What a fine mess I’ve gotten myself into. Just came from the doctor’s office. I was going to get a pedicure, but I need to cancel it. All I want to do right now is go home and crawl into bed.
How could this happen? Well, of course I know how it happened. Six weeks ago, that’s all it was. Just that one time, I swear! If only I’d made him use a condom, I wouldn’t be in this fix now. Now I’m going to be carrying … carrying … this THING inside of me. How long will it be before I’m released from this burden? It’s going to be a rough few years ahead, dealing with this. All from just a single moment of passion.

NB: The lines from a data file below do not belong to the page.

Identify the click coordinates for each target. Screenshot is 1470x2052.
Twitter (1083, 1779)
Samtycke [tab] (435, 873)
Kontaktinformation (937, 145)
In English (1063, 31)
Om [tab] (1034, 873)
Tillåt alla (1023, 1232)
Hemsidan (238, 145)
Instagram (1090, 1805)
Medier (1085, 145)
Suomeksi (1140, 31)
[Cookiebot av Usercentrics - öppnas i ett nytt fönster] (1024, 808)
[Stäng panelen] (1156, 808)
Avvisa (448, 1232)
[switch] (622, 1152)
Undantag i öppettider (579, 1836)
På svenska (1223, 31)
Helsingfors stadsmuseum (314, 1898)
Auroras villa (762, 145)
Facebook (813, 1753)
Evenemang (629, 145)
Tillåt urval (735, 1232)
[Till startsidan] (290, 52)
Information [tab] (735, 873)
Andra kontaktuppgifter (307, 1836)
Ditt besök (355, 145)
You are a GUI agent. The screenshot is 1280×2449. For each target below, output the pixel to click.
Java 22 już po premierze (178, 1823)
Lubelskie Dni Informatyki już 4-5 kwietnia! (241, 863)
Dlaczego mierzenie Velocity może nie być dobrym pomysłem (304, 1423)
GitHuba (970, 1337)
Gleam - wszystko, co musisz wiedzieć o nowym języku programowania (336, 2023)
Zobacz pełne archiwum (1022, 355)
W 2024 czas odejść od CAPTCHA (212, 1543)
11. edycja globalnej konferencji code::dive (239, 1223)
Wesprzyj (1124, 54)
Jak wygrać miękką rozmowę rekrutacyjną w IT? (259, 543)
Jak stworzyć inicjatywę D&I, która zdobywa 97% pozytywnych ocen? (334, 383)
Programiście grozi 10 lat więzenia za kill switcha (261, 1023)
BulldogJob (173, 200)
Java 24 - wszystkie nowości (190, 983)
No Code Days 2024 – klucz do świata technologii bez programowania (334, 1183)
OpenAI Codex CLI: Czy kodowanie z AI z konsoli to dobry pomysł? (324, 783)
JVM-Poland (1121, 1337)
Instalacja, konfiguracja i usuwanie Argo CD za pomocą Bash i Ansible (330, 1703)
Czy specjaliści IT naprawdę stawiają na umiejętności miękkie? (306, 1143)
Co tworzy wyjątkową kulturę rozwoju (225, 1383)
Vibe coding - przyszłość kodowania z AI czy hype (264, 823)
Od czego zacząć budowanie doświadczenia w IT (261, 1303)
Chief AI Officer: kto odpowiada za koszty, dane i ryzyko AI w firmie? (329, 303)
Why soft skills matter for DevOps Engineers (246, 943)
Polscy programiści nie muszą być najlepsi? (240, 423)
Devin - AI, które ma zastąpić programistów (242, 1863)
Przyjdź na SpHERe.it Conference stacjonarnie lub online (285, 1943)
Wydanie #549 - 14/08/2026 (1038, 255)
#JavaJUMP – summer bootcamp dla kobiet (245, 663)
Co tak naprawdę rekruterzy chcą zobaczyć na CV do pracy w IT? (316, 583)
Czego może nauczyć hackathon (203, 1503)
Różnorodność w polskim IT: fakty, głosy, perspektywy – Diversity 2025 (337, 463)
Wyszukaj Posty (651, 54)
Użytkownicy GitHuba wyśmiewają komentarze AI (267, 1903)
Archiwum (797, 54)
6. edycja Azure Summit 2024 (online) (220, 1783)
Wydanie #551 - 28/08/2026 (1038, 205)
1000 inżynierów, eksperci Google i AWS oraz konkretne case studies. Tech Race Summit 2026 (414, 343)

Men, you can’t trust them. He said he was okay, that we didn’t need a condom. They always lie, just like in “The Women.” Can’t trust a man, wish I could be one of those women with their Jungle Red fingernails. All I’d have to do to be happy is get a divorce. Hell, I never even got married – and now I’ve got to carry this pox inside of me, probably to full term. I’d love to get rid of it, but I just can’t.
That’s the last time I’ll ever let a man screw me … at least without a condom. All it takes is once, that’s what they always said and I didn’t believe them. And now I’m carrying HIV. Mama told me this might happen when I told her I was gay.
You know what, I’ll get the pedicure after all. I’ll tell them to do it in Jungle Red.